A genome-wide screen for peroxisome regulators connects peroxisomes with Wnt signaling through RNF146 and tankyrase [Amplicon-sequencing]

Peroxisomes are membrane-bound organelles that help cells specialize their metabolism. In humans, peroxisomes are required for normal development, yet the genes regulating peroxisome function remain unclear. Thus, we performed a genome-wide CRISPRi screen to identify novel factors involved in peroxisomal homeostasis. We found that transcriptional inhibition of RNF146, an E3 ligase activated by poly(ADP-ribose), dramatically reduced the import of proteins into peroxisomes.

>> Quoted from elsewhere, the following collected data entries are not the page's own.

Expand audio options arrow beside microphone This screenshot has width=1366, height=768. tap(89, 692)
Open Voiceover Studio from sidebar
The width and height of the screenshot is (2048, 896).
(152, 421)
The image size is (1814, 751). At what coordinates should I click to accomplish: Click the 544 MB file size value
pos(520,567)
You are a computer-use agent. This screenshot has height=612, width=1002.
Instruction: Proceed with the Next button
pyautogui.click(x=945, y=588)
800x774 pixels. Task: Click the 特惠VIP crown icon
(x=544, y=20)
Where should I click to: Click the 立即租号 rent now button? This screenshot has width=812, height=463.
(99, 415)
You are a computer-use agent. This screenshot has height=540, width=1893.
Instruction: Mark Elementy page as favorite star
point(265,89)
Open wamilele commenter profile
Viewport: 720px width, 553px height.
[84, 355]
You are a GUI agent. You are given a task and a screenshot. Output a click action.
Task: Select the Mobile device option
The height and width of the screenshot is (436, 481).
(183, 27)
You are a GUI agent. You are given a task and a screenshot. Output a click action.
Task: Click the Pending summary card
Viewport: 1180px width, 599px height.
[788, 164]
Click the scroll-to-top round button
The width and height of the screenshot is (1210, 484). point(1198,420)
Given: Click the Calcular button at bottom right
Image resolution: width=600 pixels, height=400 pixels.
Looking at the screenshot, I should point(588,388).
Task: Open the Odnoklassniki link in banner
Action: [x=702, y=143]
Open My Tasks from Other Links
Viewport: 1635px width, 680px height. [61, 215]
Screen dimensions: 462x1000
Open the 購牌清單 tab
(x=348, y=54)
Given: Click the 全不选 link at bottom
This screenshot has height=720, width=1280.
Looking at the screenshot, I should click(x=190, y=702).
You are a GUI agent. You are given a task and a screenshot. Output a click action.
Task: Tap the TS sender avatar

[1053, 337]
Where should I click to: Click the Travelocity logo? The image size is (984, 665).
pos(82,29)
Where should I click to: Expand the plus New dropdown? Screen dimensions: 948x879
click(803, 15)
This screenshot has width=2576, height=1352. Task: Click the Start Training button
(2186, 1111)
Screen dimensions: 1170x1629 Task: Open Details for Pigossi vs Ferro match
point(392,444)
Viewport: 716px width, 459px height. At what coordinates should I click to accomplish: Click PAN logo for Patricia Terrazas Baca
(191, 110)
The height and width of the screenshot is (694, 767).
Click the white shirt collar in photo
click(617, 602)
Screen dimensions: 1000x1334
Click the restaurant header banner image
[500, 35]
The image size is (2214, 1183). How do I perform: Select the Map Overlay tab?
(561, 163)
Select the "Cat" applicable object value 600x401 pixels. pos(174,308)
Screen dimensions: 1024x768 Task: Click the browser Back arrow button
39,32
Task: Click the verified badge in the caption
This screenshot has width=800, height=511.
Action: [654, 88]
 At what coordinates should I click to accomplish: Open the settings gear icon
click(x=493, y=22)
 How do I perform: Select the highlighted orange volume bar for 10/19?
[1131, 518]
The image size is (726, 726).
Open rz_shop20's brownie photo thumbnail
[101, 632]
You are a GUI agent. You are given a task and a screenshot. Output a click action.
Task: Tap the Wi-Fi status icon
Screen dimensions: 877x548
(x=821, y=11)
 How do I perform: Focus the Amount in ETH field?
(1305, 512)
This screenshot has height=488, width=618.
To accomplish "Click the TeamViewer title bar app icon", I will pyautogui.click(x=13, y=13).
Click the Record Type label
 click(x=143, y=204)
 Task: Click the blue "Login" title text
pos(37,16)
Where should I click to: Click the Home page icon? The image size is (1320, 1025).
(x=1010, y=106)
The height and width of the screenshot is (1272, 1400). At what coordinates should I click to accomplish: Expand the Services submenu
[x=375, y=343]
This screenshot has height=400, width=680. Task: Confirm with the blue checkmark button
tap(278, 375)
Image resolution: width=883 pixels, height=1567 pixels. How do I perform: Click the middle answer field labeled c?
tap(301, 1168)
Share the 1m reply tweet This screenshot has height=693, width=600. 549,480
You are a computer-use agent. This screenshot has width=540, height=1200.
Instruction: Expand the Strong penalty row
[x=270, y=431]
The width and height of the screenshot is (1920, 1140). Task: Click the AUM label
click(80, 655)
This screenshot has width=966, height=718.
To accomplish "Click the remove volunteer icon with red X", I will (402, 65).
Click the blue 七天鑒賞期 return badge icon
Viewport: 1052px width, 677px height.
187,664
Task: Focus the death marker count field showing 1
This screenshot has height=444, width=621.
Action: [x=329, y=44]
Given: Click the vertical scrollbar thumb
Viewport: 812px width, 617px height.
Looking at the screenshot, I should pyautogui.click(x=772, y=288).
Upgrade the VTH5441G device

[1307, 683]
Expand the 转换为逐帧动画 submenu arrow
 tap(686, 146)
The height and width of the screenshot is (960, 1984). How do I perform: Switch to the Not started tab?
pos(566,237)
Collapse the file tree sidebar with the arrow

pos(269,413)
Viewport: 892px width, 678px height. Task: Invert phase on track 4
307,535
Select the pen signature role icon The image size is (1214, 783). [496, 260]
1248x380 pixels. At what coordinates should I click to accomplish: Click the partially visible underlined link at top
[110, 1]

The observed RNF146-mediated loss of peroxisome import depended on the stabilization and activity of the poly(ADP-ribose) polymerase tankyrase, which binds the peroxisomal membrane protein PEX14. We propose a model in which RNF146 and tankyrase regulate peroxisome import efficiency by tuning PARsylation of proteins at the peroxisome membrane. Interestingly, we found that perturbations to peroxisomes altered tankyrase's selection of substrates, including the beta-catenin destruction complex component AXIN1. The loss of peroxisomes caused tankyrase and RNF146-dependent degradation of AXIN1 and a concomitant increase of beta-catenin transcription. Together, these observations not only suggest previously undescribed roles for RNF146 in peroxisomal regulation, but also a novel role in bridging peroxisome function with Wnt/beta-catenin signaling during development. Overall design: We performed a genome-wide CRISPRi screen for genes that regulate peroxisome formation and maintenance. The starting point is a Pex-ZeoR cell line, in which the efficiency of peroxisome import is linked to cell viability by fusing the fluorescent marker mVenus and a peroxisomal targeting signal (PTS1) to the gene encoding resistance to Zeocin. Cells with functional peroxisomes sequester the Zeocin resistance protein (ZeoR), thereby preventing them from neutralizing Zeocin. By contrast, cells with reduced peroxisome import should accumulate mVenus-ZeoR-PTS1 in the cytoplasm where it can neutralize Zeocin, conferring a selective advantage in the presence of Zeocin. Knockdown of genes that promote peroxisomes should increase viability when challenged with Zeocin. Knockdown of genes that inhibit peroxisome formation should decrease viability when challenged with Zeocin.